> **DOCUMENT SECTION**

# Best Water filters?



## BandOfBroz (Dec 31, 2011)

Whats the best water filter that there is out there? My friend said that all you have to do is use one of thos britra filters. I wouldn't think this is a good idea since those filters have an expiration date.


----------



## Chris1972 (Jan 3, 2012)

There is a new filter out that compares the brita to a new brand. Off the top of my head I don't know the name, but I'll get back with you on it.


----------



## Plissken (Dec 29, 2011)

Hey Guys check out the Sawyer Emergency Water Filtration Systems. These filters simply attach to a five gallon bucket and can filture up to 550 gals a day depending on the model. They are relatively cheap and can be purchased from many sources to include Cabela's and Bass Pro.


----------



## acidlittle (Jan 24, 2012)

I have used a small Katadyn for hiking in the mountains, it worked like a charm. I have no experience with larger ones though...


----------



## survival (Sep 26, 2011)

I agree. The Katadyn is on my Christmas list this year.


----------



## mcgeorge (Nov 3, 2011)

I wonder if you can strain water through a coffee filter and it will kill the bacteria/viruses by the boiling process? I have h20 tablets right now, but i'm sure pond water will need to be strained first. The 500 gallon buckets seem like a good idea, but if you had to bug out fast, they would be troublesome to carry.

I agree with others on teh Katadyn filters. Here is the one I have.
[attachment=0:2alappbx]kat.jpg[/attachment:2alappbx]


----------



## mcgeorge (Nov 3, 2011)

They have these little tube like ones for drinking out of streams. Although I wouldn't use it unless it was a last resort because some are considered fake and run about 10 dollars! The fake ones just have cotton in them to filter out particles. The real ones have cotton as well as activated charcoal in them. Some users say that they are both junk though and that they fall apart easy. Here is a photo of one.

> **LIST OF TASKS**
A. In the water filter thread, what is inside the fake tube-like filters for drinking from streams?
B. Write the next part of the water filter thread, starting after its final sentence.

> **MATERIAL SHOWN**
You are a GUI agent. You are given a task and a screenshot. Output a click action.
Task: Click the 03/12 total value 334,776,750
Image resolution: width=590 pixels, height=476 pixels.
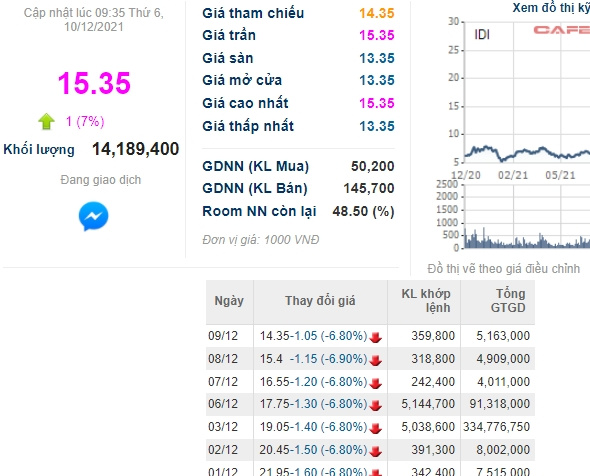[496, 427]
* * *
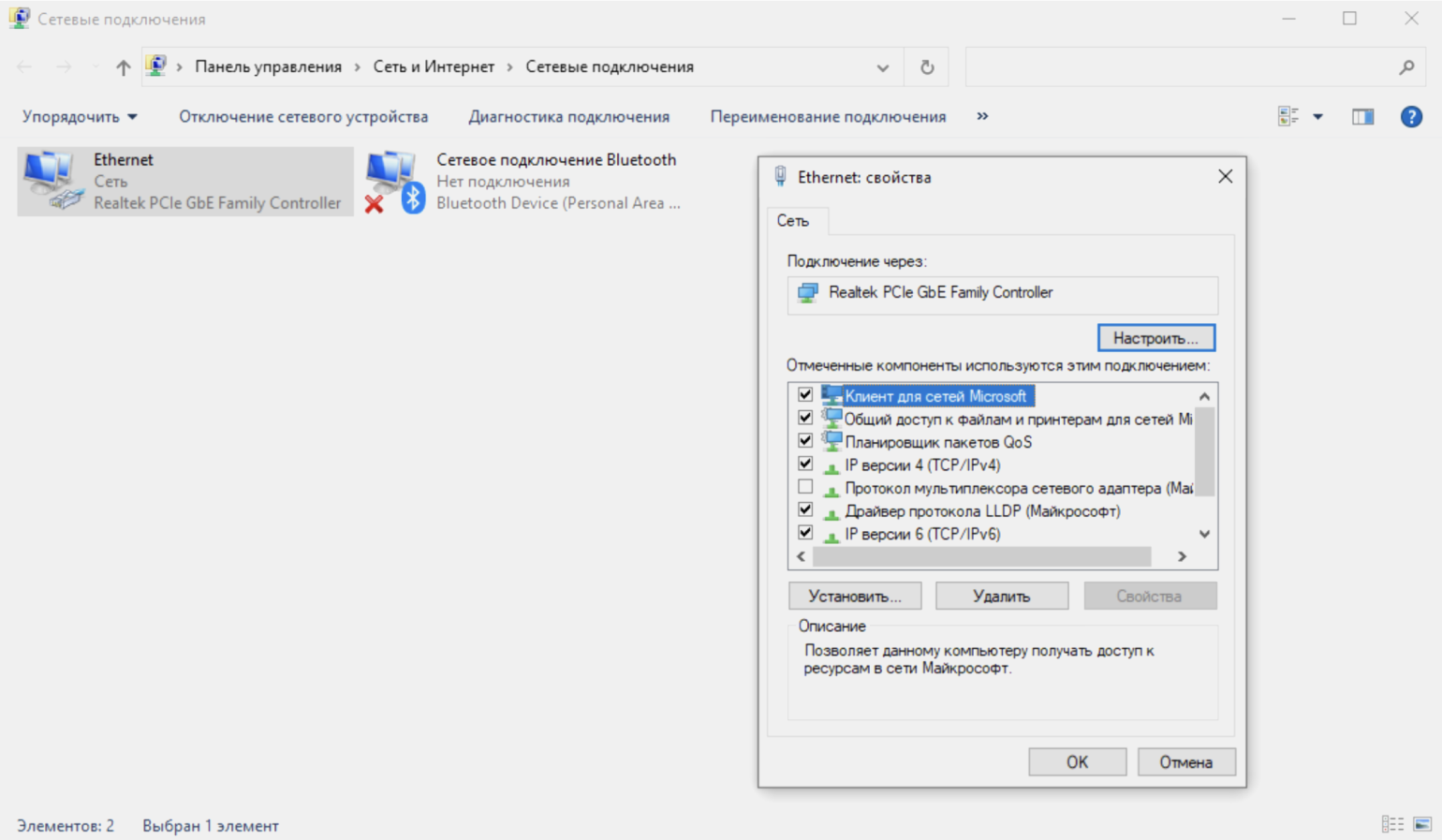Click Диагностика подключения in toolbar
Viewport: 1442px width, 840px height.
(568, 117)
==
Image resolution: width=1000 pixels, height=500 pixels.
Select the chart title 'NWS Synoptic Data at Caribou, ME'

> **ANSWERS FOR THE TASKS**
A. The fake ones have only cotton in them, to filter out particles.

B.
[attachment=0:2sejcsmy]small water filter.jpg[/attachment:2sejcsmy]


----------



## acidlittle (Jan 24, 2012)

I've heard the same thing about the "straw" filters. I would just penny pinch and save up for a Katadyn. I think they run about 60-80 dollars but are worth the money!!!


----------



## gitnready4it (Jan 27, 2012)

You can make your own home made Berkey style water filter for very little money. Here's where you can read how and see pics- http://www.alpharubicon.com/kids/homema ... ydaire.htm
If you are looking for a more portable filter you can't go wrong with a Katadyne or MSR Miniworks.


----------



## Leon (Jan 30, 2012)

I have the kat and the sawyer bucket model. The sawyer actually filters out viruses and biological contaminates too and has a really long shelf life. You can also backflow it to clean it out with the syringe they give you.


----------



## Coyote (Jan 31, 2012)

mcgeorge said:


> They have these little tube like ones for drinking out of streams. Although I wouldn't use it unless it was a last resort because some are considered fake and run about 10 dollars! The fake ones just have cotton in them to filter out particles. The real ones have cotton as well as activated charcoal in them. Some users say that they are both junk though and that they fall apart easy. Here is a photo of one.
> 
> [attachment=1:3uf5jdld]small water filter.jpg[/attachment:3uf5jdld]


that looks like an aquamarina filter,...they arent fake,..they are a charcoal based filter,...and they do work. They are however cheaply made and fragile(break easily).

lifestraw is recognized worldwide by nato and the red cross,.....and its only $20.
http://eartheasy.com/lifestraw

i've never used ours,..but we have two.They seem well made and durable.Good for 1000 Liters.
Theres a ton of youtube videos,....even one showing a girl drinking from water with cow manure introduced into it.


----------



## Seneca (Nov 16, 2012)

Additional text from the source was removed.